I want to finish the tribute I started for April when she first got sick a few years ago, but I don't know how anymore not to come off sounding like a little kid's web page, "This is my cat. She's pretty and fluffy." It's kinda like having kids I guess, where you think everything they do is the most important thing in the world when no one else cares.

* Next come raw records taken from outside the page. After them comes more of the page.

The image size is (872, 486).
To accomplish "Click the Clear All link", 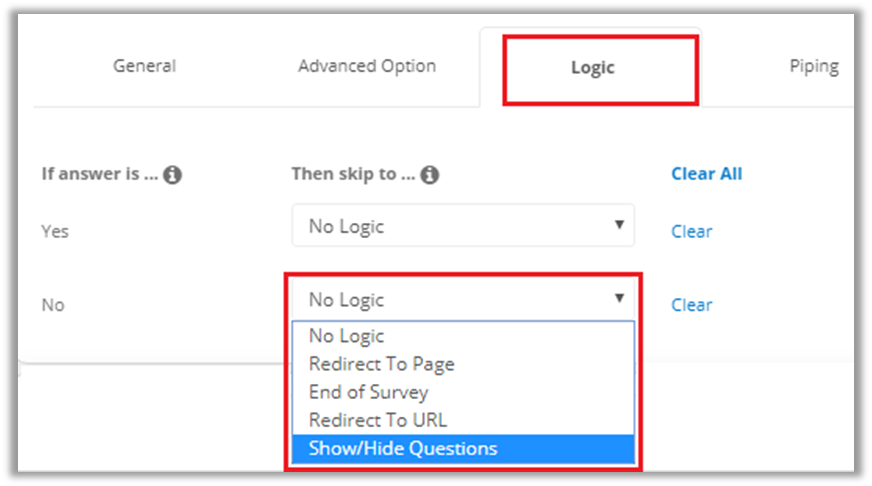I will [x=706, y=174].
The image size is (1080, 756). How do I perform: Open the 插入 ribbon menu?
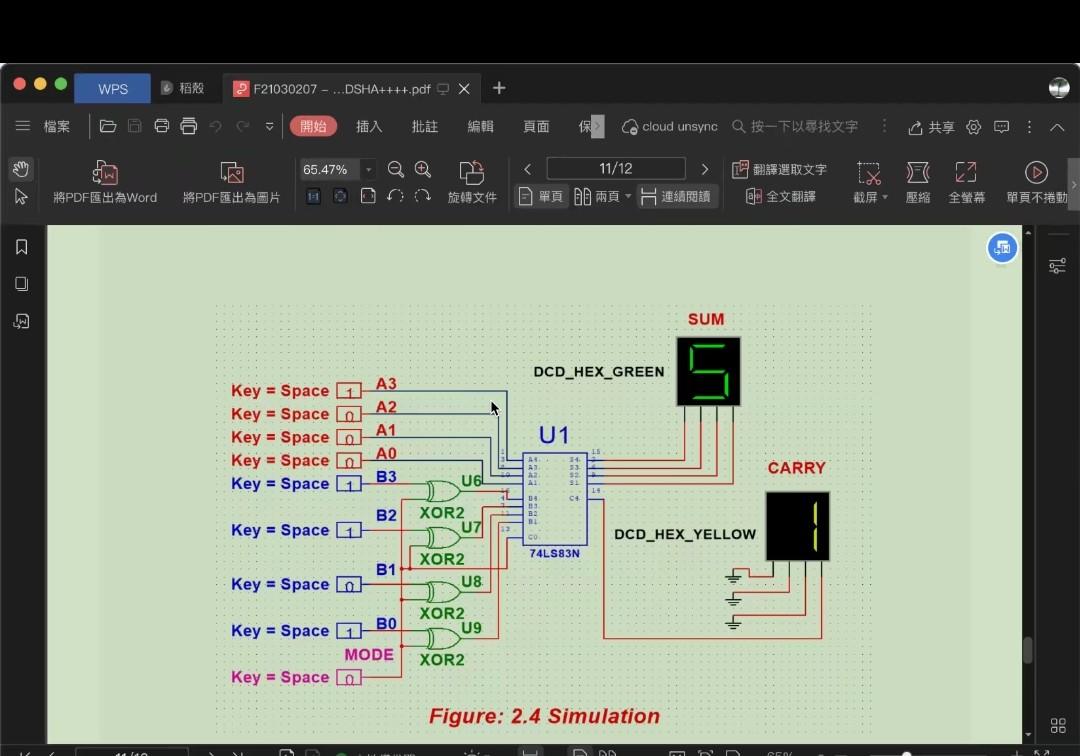369,126
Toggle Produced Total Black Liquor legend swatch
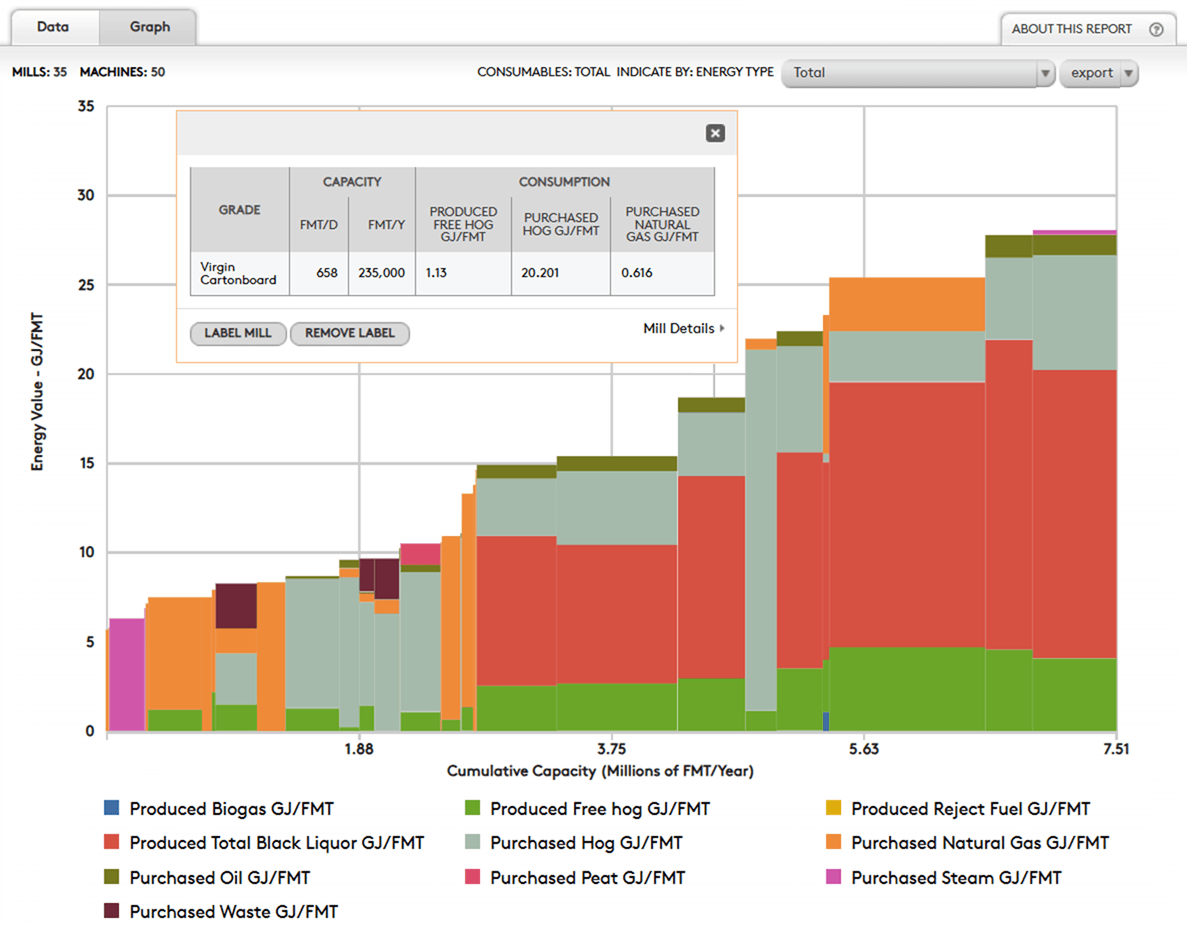The height and width of the screenshot is (927, 1187). pyautogui.click(x=112, y=843)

I'd want to say things like, "How could you even think your cat is more special than mine?? April has an ink-smudged nose!" like having an ink-smudged nose makes you the most superior being. "April was called "pretty-girl" by my grandma who fed her tender vittles in a special dish," like she was the chosen cat of royalty. "April flew cross country twice, and hid underneath a candy machine - beat that!" I want to say... "April liked to lay on a towel at the end of my dad's bed, and if there was something on the towel, she'd lay on that - beat that!" I want to say... April made my dad love her, beat that...
Have you ever had a day where you feel like gravity is set out to work against you? I spent the entire day in tights that absolutely would not stay up... Half a block, they're at my knees. It's what I get for trying something new.. I was trying out "thigh-highs". I could blame it on WTO stuff, since I couldn't get downtown to the sock store to get good tights -
But i've been purposely avoiding that topic. I've heard or read words like "teargas" way way way way way way way way too many times lately.
I finally came up with an ingenious way to keep them up at work though, not telling much more than that..Ok, it involved mini binder clips - wierd, yes, but it got me through the day!